Items from a data source
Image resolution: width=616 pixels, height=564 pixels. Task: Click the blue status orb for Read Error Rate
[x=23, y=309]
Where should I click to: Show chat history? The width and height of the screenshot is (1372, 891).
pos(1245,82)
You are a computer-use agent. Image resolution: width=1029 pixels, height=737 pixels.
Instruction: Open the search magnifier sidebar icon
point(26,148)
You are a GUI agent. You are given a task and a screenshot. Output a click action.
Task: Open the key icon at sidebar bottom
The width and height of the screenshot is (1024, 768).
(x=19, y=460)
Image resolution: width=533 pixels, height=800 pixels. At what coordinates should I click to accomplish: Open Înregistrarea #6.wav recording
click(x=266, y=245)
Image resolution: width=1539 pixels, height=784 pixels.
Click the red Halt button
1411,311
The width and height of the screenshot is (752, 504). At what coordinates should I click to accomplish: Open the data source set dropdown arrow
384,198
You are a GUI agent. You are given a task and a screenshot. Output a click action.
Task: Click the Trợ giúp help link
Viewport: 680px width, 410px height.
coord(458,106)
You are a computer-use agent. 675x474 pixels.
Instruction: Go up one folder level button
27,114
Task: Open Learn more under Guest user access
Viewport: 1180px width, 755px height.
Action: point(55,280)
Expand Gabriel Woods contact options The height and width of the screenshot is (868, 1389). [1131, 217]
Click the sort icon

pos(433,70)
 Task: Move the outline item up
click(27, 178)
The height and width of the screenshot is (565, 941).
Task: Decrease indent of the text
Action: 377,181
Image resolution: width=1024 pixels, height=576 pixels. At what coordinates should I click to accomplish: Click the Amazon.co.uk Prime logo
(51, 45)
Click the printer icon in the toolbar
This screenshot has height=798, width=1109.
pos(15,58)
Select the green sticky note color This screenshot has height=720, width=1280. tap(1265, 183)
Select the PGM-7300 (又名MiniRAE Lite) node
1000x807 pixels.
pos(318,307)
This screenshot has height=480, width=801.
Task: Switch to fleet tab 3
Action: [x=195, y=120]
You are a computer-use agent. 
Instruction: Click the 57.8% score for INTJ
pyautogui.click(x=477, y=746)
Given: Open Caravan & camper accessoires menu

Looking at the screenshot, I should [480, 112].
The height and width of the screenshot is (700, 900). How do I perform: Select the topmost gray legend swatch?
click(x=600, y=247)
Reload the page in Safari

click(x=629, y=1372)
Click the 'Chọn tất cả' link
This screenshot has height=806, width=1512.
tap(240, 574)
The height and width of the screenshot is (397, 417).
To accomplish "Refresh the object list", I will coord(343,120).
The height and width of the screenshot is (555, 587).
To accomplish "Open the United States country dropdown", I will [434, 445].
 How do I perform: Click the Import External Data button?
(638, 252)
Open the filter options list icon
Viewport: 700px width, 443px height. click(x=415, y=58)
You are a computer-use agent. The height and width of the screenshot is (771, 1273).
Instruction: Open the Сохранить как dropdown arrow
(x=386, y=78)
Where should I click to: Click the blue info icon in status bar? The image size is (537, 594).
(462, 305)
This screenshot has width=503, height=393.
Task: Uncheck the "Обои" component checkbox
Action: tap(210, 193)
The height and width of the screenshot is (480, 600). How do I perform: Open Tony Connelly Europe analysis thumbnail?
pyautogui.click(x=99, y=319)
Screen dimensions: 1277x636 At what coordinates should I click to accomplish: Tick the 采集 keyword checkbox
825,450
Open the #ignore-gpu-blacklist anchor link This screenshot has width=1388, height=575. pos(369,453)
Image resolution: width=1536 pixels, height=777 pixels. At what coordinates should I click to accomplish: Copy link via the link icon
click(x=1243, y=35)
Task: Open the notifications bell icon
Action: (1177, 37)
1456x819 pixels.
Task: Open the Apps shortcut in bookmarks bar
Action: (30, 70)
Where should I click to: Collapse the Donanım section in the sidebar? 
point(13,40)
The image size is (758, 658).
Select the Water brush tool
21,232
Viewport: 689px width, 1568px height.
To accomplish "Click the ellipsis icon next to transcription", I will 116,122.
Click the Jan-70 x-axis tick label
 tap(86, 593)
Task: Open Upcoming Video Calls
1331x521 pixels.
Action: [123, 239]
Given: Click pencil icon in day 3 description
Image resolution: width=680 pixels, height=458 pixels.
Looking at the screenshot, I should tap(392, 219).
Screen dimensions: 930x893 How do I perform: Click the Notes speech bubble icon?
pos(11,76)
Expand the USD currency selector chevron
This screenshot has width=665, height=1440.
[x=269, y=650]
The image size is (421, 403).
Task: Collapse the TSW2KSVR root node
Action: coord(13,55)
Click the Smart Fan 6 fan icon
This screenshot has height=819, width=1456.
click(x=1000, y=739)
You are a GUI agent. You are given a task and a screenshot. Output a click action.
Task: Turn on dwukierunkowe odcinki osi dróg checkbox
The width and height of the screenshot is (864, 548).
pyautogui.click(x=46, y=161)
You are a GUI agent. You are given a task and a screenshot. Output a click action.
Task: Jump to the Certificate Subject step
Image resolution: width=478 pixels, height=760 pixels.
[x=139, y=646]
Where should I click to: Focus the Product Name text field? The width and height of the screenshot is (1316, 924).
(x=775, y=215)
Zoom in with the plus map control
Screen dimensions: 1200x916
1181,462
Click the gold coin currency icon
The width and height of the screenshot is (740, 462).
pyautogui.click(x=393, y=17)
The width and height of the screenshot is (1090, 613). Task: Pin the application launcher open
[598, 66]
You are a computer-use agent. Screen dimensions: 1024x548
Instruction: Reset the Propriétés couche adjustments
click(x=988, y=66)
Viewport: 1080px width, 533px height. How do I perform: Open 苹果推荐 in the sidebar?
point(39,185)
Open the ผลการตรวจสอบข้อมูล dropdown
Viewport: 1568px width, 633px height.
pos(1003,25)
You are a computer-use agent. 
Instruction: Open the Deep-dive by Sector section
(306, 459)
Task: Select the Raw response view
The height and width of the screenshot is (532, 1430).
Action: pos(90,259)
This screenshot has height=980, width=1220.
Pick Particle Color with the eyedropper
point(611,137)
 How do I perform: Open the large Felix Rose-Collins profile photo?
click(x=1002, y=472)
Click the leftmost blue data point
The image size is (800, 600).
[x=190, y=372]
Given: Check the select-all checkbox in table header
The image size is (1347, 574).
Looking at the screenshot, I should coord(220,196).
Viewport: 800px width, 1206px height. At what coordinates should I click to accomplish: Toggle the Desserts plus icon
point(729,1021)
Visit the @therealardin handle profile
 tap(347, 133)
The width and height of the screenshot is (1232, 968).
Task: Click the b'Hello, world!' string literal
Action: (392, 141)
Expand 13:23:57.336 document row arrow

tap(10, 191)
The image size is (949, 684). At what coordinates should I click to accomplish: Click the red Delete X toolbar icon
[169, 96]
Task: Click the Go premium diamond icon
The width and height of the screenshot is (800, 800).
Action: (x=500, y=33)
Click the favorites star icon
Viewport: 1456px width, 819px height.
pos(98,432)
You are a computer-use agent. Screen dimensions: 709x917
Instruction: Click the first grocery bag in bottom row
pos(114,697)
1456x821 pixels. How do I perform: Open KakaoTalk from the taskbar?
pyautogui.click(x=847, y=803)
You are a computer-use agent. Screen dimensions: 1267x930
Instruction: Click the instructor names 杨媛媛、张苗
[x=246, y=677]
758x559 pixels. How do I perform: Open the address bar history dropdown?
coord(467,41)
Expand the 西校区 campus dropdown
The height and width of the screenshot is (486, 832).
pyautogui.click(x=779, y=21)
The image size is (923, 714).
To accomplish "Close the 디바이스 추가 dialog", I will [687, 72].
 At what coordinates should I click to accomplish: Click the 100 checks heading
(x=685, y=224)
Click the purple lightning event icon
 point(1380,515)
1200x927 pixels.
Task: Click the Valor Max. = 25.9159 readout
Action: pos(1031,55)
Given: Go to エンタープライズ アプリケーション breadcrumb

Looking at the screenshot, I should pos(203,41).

ASSIGNED TASK:
Of the lines above, output exactly those from the line bearing "Image resolution: width=1536" through the line bearing "Given: Click pencil icon in day 3 description", inclusive.

REPLY TO THE EXERCISE:
Image resolution: width=1536 pixels, height=777 pixels. At what coordinates should I click to accomplish: Copy link via the link icon
click(x=1243, y=35)
Task: Open the notifications bell icon
Action: (1177, 37)
1456x819 pixels.
Task: Open the Apps shortcut in bookmarks bar
Action: (30, 70)
Where should I click to: Collapse the Donanım section in the sidebar? 
point(13,40)
The image size is (758, 658).
Select the Water brush tool
21,232
Viewport: 689px width, 1568px height.
To accomplish "Click the ellipsis icon next to transcription", I will 116,122.
Click the Jan-70 x-axis tick label
 tap(86, 593)
Task: Open Upcoming Video Calls
1331x521 pixels.
Action: [123, 239]
Given: Click pencil icon in day 3 description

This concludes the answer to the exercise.